[Trecho de origem]
####

O Outro escreve as primeiras marcas no corpo do bebê, as quais serão os alicerces do seu aparelho psíquico. O Outro, ou seja, o adulto encarregado de cuidar da criança, que geralmente é a mãe, irá manipulá-lo de acordo com o que determinem os significantes de sua história e de acordo com o lugar que esses significantes outorguem ao objeto que tem em suas mãos (Coriat, 1997).

A mãe sustenta para o seu bebê o lugar de Outro primordial. Impelida pelo desejo, antecipará em seu bebê uma existência que ainda não está lá, mas que virá a se instalar justamente porque foi suposta. Através do seu olhar, gestos e palavras, a mãe desenha o mapa libidinal que recobre o corpo do bebê (Kupfer, 2000).

Ainda de acordo com a teoria lacaniana, quando a criança apresenta um sintoma, esse é o seu modo de se inscrever no discurso familiar, e advém como um meio de protegê-la da alienação no ideal dos pais, ao receber a mensagem deles de uma forma invertida, marcando a presença de um sujeito desejante. O sintoma da criança, portanto, é uma defesa de um mínimo de subjetividade contra a alienação nos ideais do outro. Em outro caso, quando isso não acontece, a criança recebe a mensagem do Outro de uma forma absolutamente direta, causando a própria anulação da sua subjetividade (Prestes, 2004).

Conforme Manonni (1999), a criança ocupa um lugar determinado no fantasma de cada um dos pais. Enquanto sujeito, está alienada no desejo do Outro; portanto, a criança não pode ser isolada artificialmente de um determinado contexto familiar. Quando tocamos no sintoma da criança, possivelmente emergirá aquilo que servia para alimentar ou, ao contrário, para obturar a ansiedade da mãe e/ou pai.Esta autora também estabelece que, ao mesmo tempo em que a mãe tem a função de prover o bebê nas suas necessidades, ela se torna um agente de frustração. É na ausência materna que se instaura a ordem simbólica, introduzindo, através da linguagem, uma dimensão de novas possibilidades de relacionamentos para a criança. Assim, o dom materno ultrapassa os cuidados básicos, e remetem aos investimentos maternos simbolizantes (Manonni, 1986).

É importante também ressaltar que o apoio emocional do marido à esposa durante o período da gravidez contribui para uma melhor adaptação desta ao processo de gestação e parte, além de auxiliá-la a desenvolver sua função materna mais adequadamente (Brazelton e Cramer, 1992).

####

[Extratos de dados]
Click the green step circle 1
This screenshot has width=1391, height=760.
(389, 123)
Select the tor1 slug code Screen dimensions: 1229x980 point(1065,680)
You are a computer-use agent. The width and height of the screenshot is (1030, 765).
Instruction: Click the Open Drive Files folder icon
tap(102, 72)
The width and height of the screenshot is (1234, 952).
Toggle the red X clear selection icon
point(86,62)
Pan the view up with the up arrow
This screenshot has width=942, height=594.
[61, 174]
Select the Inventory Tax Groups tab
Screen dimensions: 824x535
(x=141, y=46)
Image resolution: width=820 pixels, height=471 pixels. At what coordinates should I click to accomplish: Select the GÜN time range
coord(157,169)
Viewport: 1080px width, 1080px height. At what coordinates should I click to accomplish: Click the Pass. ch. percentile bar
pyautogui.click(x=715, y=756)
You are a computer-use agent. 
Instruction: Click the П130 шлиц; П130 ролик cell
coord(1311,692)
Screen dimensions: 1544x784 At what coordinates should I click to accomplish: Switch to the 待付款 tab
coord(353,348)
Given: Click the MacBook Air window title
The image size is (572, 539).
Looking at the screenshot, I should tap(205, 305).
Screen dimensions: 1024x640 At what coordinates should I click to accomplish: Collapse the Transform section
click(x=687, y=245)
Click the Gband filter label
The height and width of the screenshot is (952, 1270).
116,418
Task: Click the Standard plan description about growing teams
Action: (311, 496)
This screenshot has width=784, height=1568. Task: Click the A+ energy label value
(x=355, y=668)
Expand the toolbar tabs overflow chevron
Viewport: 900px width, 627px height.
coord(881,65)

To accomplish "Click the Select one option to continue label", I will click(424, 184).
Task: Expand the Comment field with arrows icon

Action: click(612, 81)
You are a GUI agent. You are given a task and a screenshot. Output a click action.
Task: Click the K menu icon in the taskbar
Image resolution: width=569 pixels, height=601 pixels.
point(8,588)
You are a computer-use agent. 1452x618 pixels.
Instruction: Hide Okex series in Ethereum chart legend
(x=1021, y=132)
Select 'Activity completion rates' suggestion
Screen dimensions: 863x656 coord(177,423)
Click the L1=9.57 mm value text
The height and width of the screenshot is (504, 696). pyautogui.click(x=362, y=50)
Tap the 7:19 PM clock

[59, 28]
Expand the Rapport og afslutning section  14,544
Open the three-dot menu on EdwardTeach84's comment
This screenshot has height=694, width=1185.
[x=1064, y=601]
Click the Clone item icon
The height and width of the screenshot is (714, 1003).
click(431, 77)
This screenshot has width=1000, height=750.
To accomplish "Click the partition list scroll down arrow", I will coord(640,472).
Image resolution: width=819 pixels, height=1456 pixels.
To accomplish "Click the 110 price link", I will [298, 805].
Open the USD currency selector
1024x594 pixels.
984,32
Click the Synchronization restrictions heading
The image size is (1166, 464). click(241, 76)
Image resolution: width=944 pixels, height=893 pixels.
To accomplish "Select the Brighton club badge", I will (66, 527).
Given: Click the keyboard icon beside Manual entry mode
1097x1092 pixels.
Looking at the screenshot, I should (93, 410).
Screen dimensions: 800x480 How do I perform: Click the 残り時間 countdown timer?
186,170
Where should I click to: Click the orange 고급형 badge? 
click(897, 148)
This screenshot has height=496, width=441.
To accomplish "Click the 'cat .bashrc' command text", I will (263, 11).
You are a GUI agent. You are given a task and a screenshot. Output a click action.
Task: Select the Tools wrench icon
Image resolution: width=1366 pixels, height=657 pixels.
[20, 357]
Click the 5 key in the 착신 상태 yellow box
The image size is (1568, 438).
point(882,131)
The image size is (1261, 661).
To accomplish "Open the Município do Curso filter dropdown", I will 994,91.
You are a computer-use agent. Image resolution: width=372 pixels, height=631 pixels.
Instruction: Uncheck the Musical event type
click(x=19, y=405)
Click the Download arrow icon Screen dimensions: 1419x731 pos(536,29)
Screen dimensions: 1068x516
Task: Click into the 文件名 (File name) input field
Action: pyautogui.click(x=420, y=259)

####

[Tarefas a realizar]
1 > No trecho sobre a relação entre mãe e bebê, por meio de que a mãe desenha o mapa libidinal que recobre o corpo do bebê?
2 > Retome o trecho sobre a relação entre mãe e bebê a partir da sua última frase e continue a escrevê-lo.

[Respostas do exercício]
1 > Por meio do seu olhar, gestos e palavras.

2 >
           
Para Coppolillo (1990), o pai é um aliado de suma importância para os filhos durante a fase de separação-individuação. A inclusão do pai na relação simbiótica entre mãe-filho é fundamental para o desenvolvimento da autonomia da criança.

Assim, o amparo psíquico da figura materna para com seu bebê é de suma importância para a constituição do eu, sendo a base principal para todos demais relacionamentos do bebê no mundo externo. O sadio relacionamento mãe-bebê representa, desse modo, proteção e segurança para a criança, contribuindo essencialmente para o desenvolvimento adequado do aparelho psíquico.

Referências Bibliográficas 

Bleichmar, S. (1994). A fundação do inconsciente. Porto Alegre: Artmed.
 
Brazelton, T.B. & Cramer, B. (1992). As primeiras relações. São Paulo: Martins Fontes.
 
Coppolillo, H. (1990). Psicoterapia psicodinâmica de crianças.  Porto Alegre: Artes Médicas.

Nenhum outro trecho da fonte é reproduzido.